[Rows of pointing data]
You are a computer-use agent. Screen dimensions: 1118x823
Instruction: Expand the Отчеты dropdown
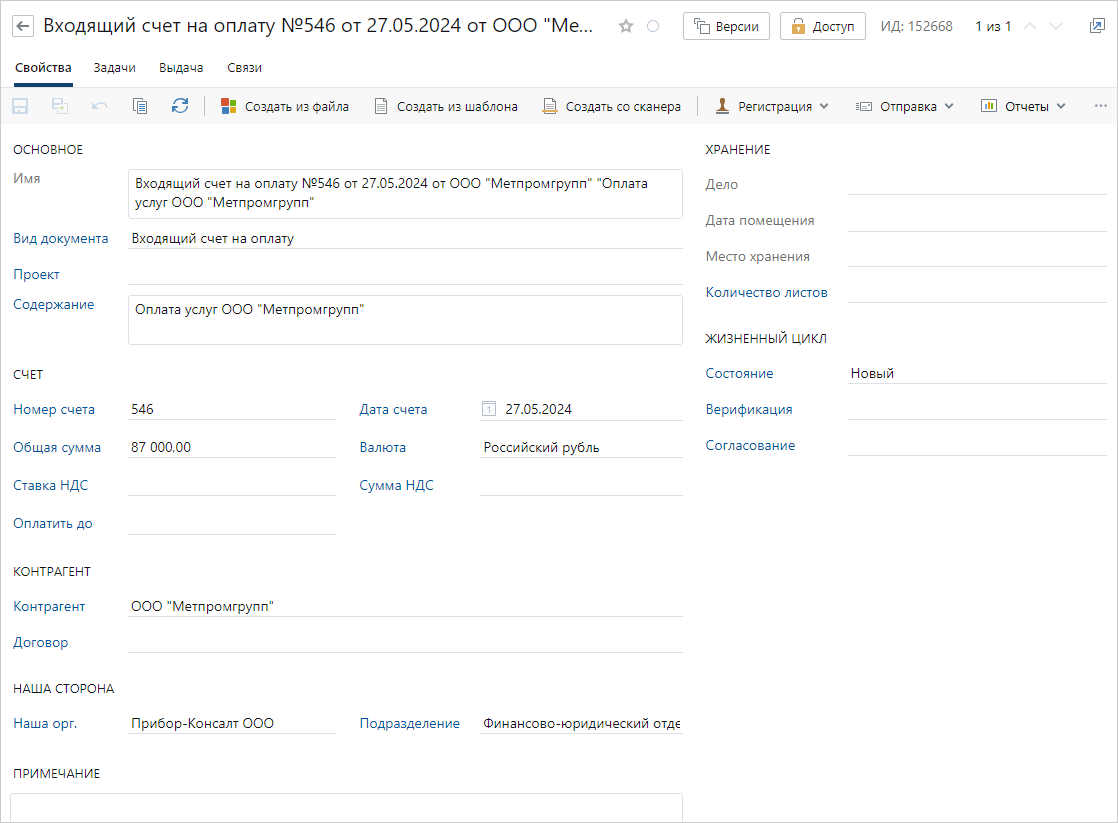(x=1023, y=106)
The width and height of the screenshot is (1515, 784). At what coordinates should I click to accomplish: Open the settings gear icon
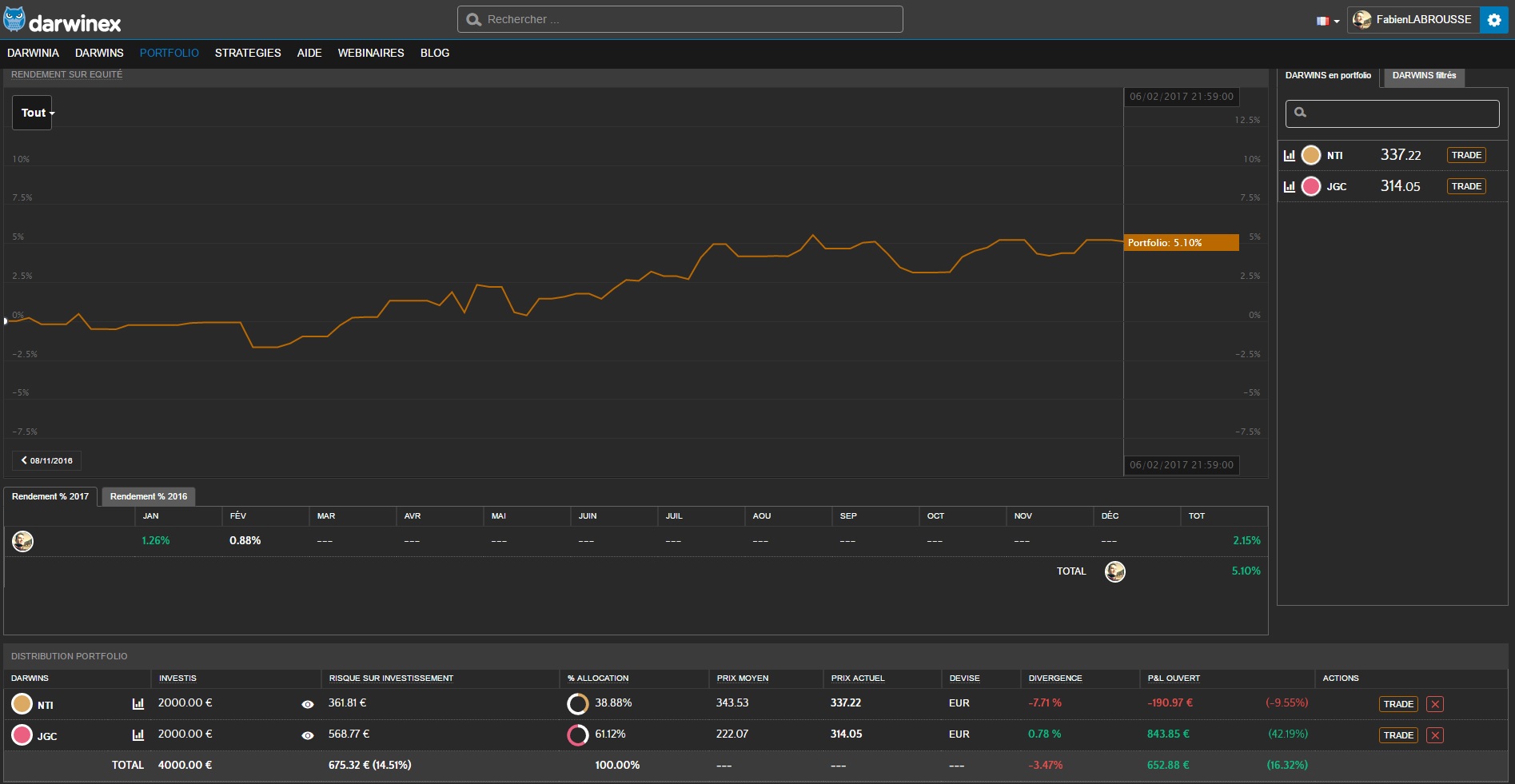click(x=1493, y=20)
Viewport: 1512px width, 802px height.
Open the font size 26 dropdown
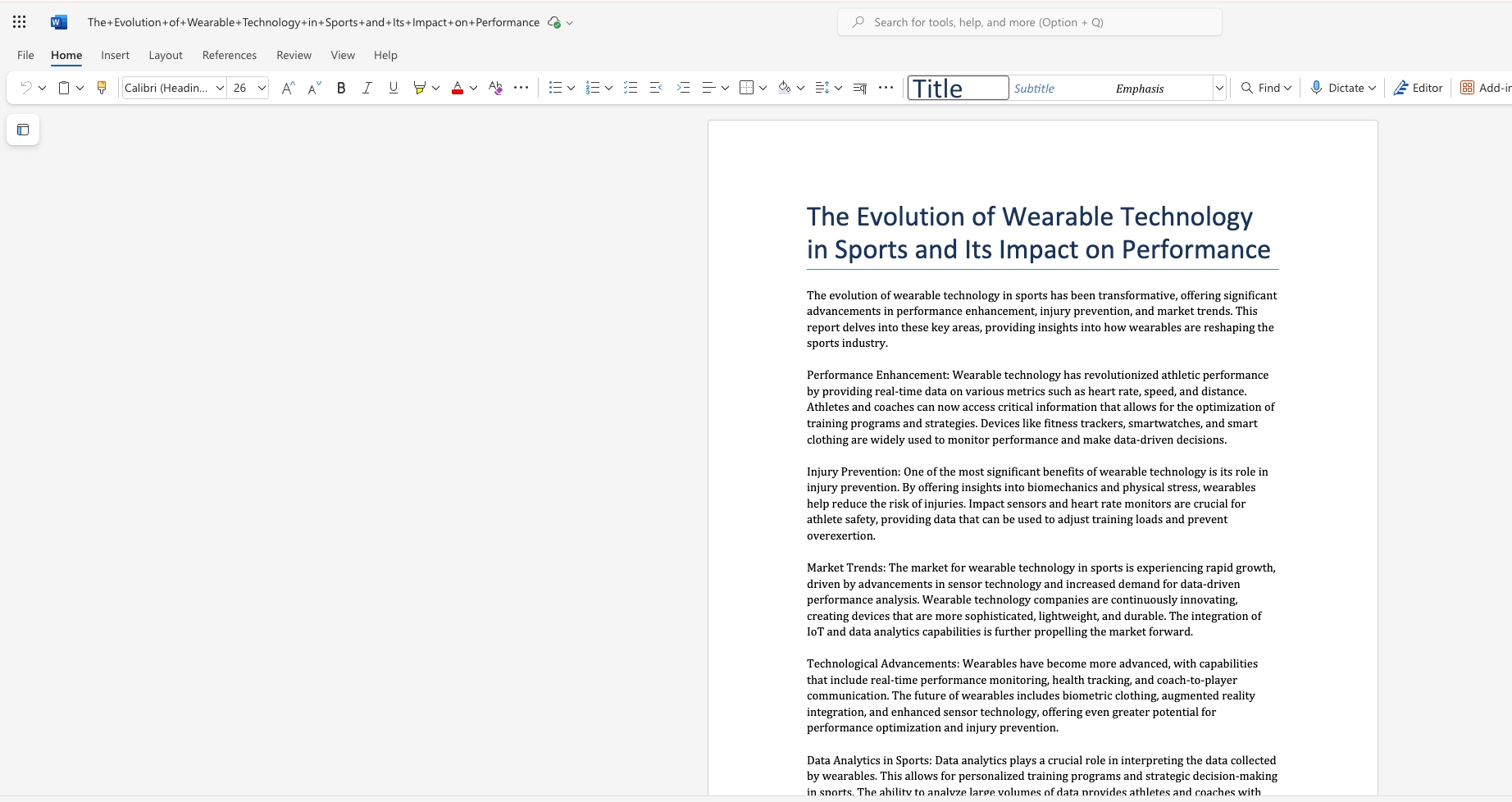262,88
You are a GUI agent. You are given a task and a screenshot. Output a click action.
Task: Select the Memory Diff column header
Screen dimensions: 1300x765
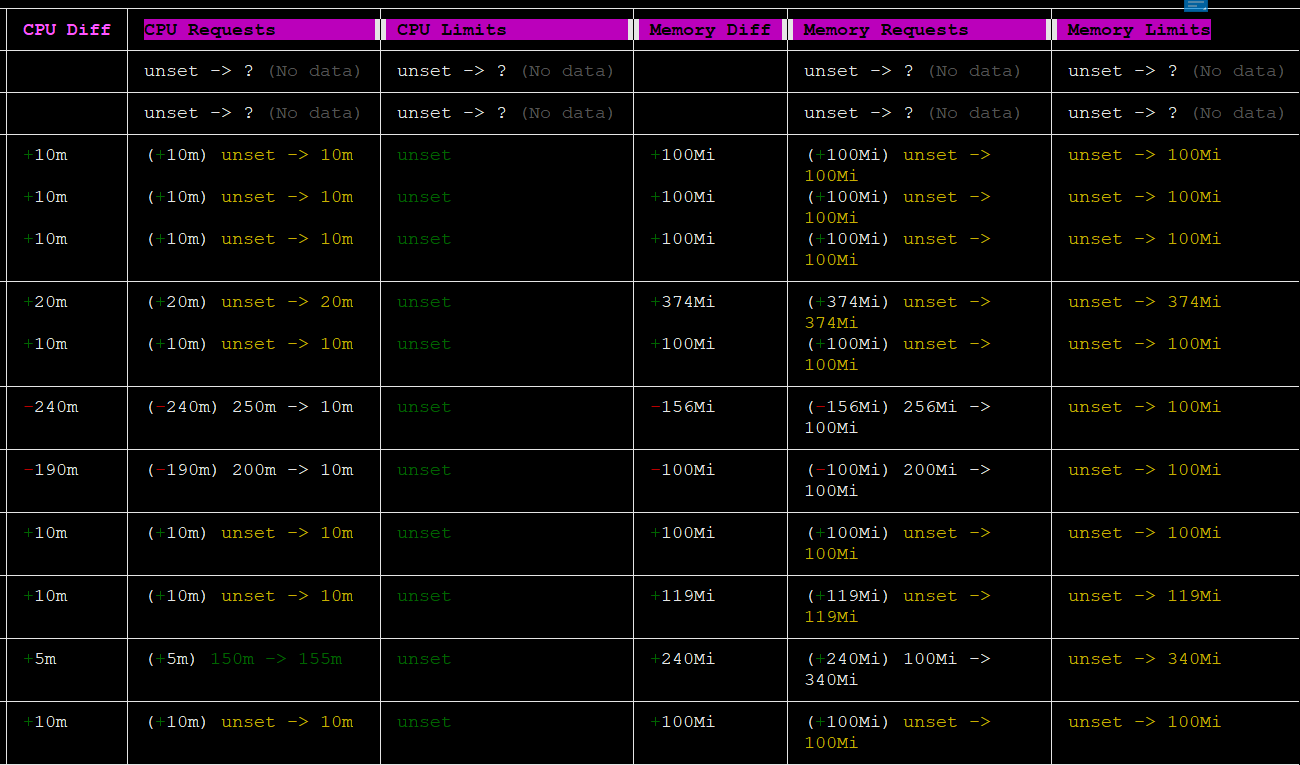point(709,30)
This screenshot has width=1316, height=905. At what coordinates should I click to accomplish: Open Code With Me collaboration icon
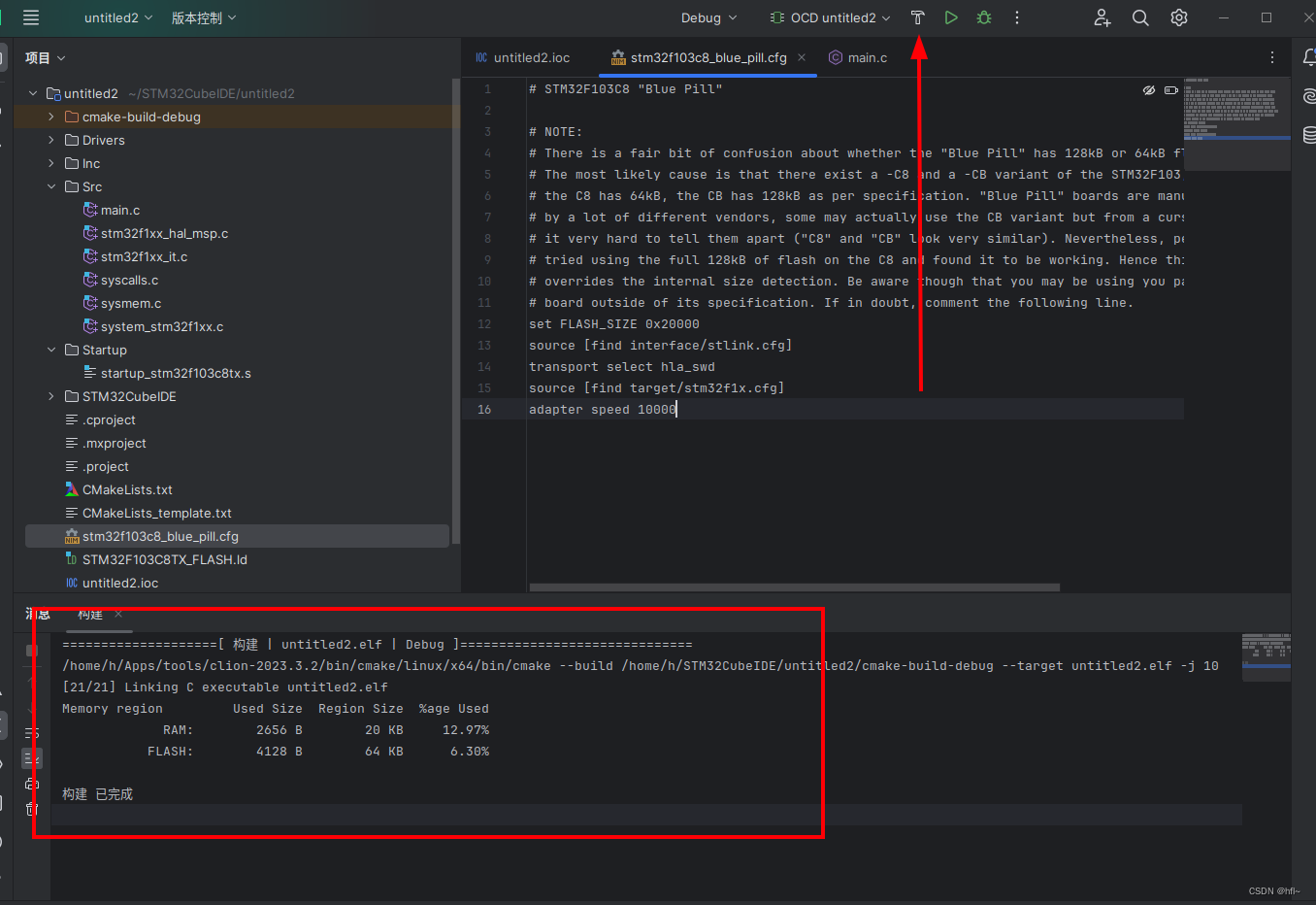point(1102,17)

• Work to be completed: Put every line of the rows above into a numbered list, skipping any blank lines and leaving the pictures out.

• Exercise answer:
1. You are a computer-use agent. Screen dimensions: 1118x823
2. Instruction: Expand the Отчеты dropdown
3. (x=1023, y=106)
4. The width and height of the screenshot is (1515, 784). At what coordinates should I click to accomplish: Open the settings gear icon
5. click(x=1493, y=20)
6. Viewport: 1512px width, 802px height.
7. Open the font size 26 dropdown
8. 262,88
9. You are a GUI agent. You are given a task and a screenshot. Output a click action.
10. Task: Select the Memory Diff column header
11. Screen dimensions: 1300x765
12. point(709,30)
13. This screenshot has width=1316, height=905. At what coordinates should I click to accomplish: Open Code With Me collaboration icon
14. point(1102,17)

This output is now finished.